Veja como um inseto de 324 milhões de anos ajuda a explicar as seis patas

Os insetos modernos carregam no próprio nome a regra que parece definitiva: são hexápodes, animais com seis patas. Um fóssil encontrado no Texas, nos Estados Unidos, complica essa fotografia familiar. Com 324 milhões de anos e cerca de 49 milímetros de comprimento, Chosha praecursor tinha seis membros no tórax, aparentemente usados para caminhar, além de apêndices em nove segmentos do abdômen. O animal não era um inseto moderno com peças extras, mas um retrato raro de uma etapa anterior da evolução. O estudo que descreve a espécie foi publicado em 26 de agosto na revista Nature.

O que o fóssil revela sobre o inseto de 24 patas?
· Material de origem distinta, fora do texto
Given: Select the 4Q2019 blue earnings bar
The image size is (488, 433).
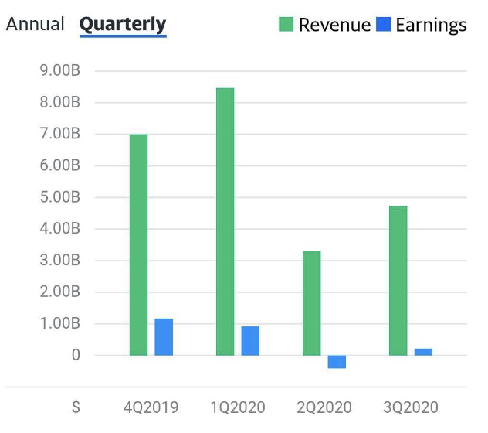Looking at the screenshot, I should pos(164,337).
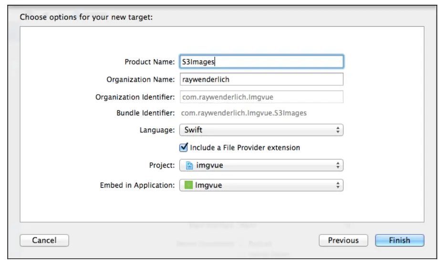
Task: Click the arrows on Embed in Application popup
Action: tap(338, 185)
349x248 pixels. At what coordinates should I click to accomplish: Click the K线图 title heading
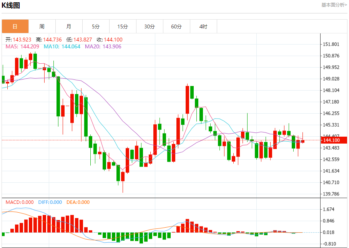pos(11,5)
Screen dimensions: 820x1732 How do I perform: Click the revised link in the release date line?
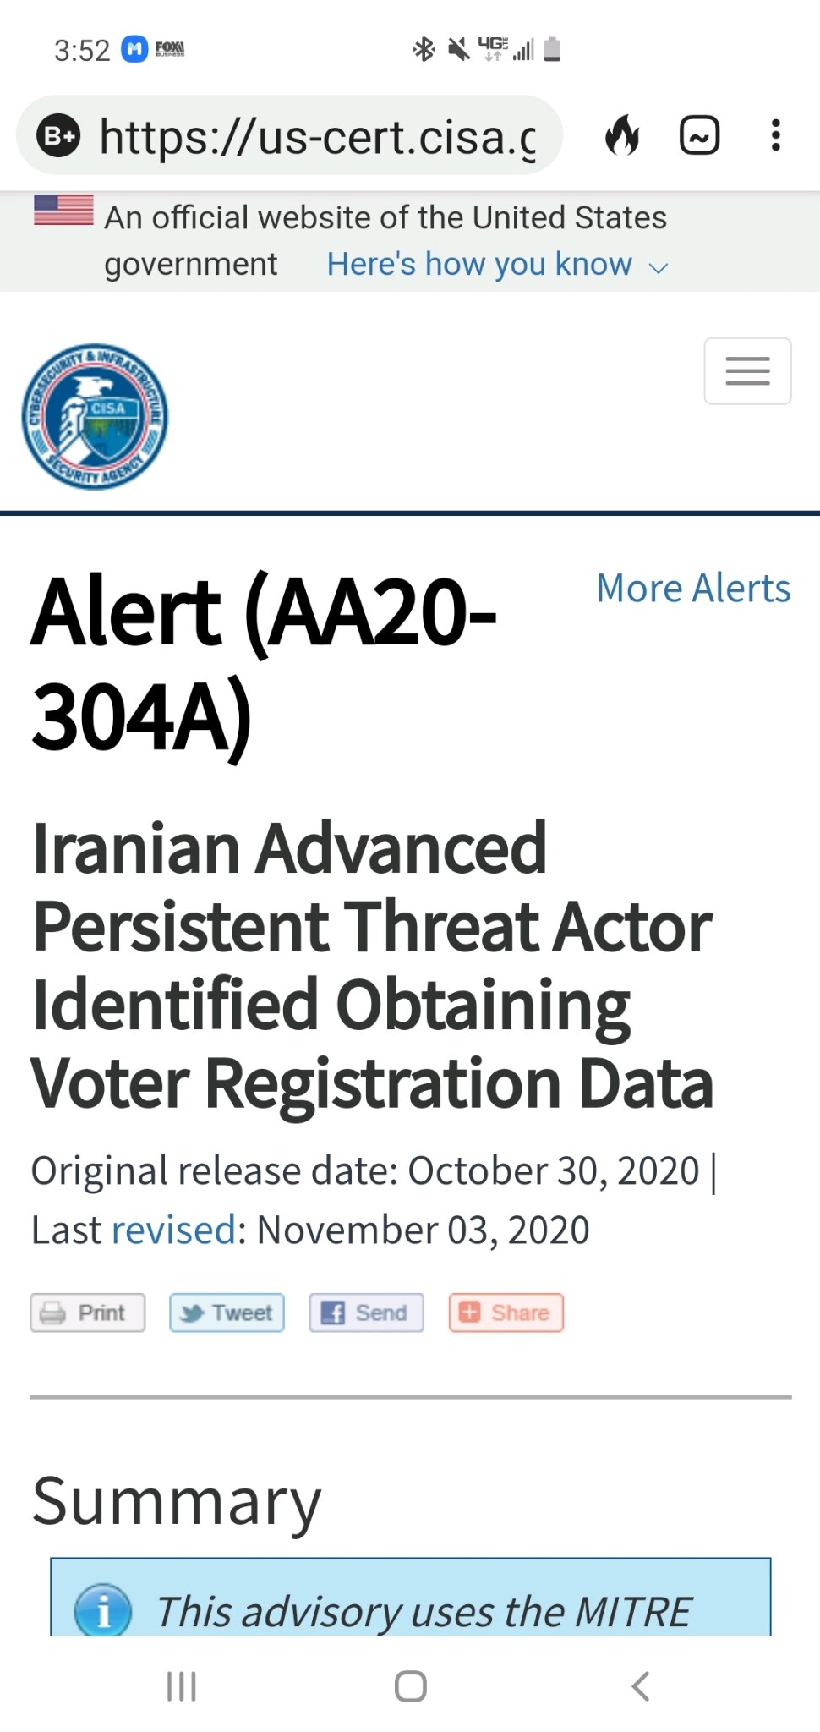point(172,1229)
O fóssil revela que a configuração com seis patas locomotoras provavelmente surgiu depois de uma fase em que os ancestrais dos insetos tinham apêndices distribuídos por mais segmentos do corpo. No caso de C. praecursor, as estruturas do abdômen não se parecem exatamente com pernas. Suas extremidades modificadas lembram remos, uma anatomia compatível com um modo de vida semiaquático. O bicho talvez circulasse em ambientes de transição entre terra e água, onde um conjunto extra de apêndices ajudava mais a nadar ou manobrar do que a desfilar sobre o solo. A natureza, aqui, não está apresentando um monstro de filme B; está mostrando uma solução provisória.

A equipe analisou três fósseis associados a um grupo ancestral de insetos primitivos. Juntos, eles preenchem uma lacuna no registro evolutivo inicial desses animais. Todos os insetos atuais possuem seis patas ligadas ao tórax e não têm membros no abdômen. Essa uniformidade costuma fazer parecer que o projeto hexápode nasceu pronto, como um aparelho saído da caixa com o manual já traduzido. O material do Carbonífero sugere o contrário: a anatomia conhecida hoje foi montada por modificações sucessivas, com estruturas que mudaram de função, foram reduzidas e, em determinadas linhagens, desapareceram.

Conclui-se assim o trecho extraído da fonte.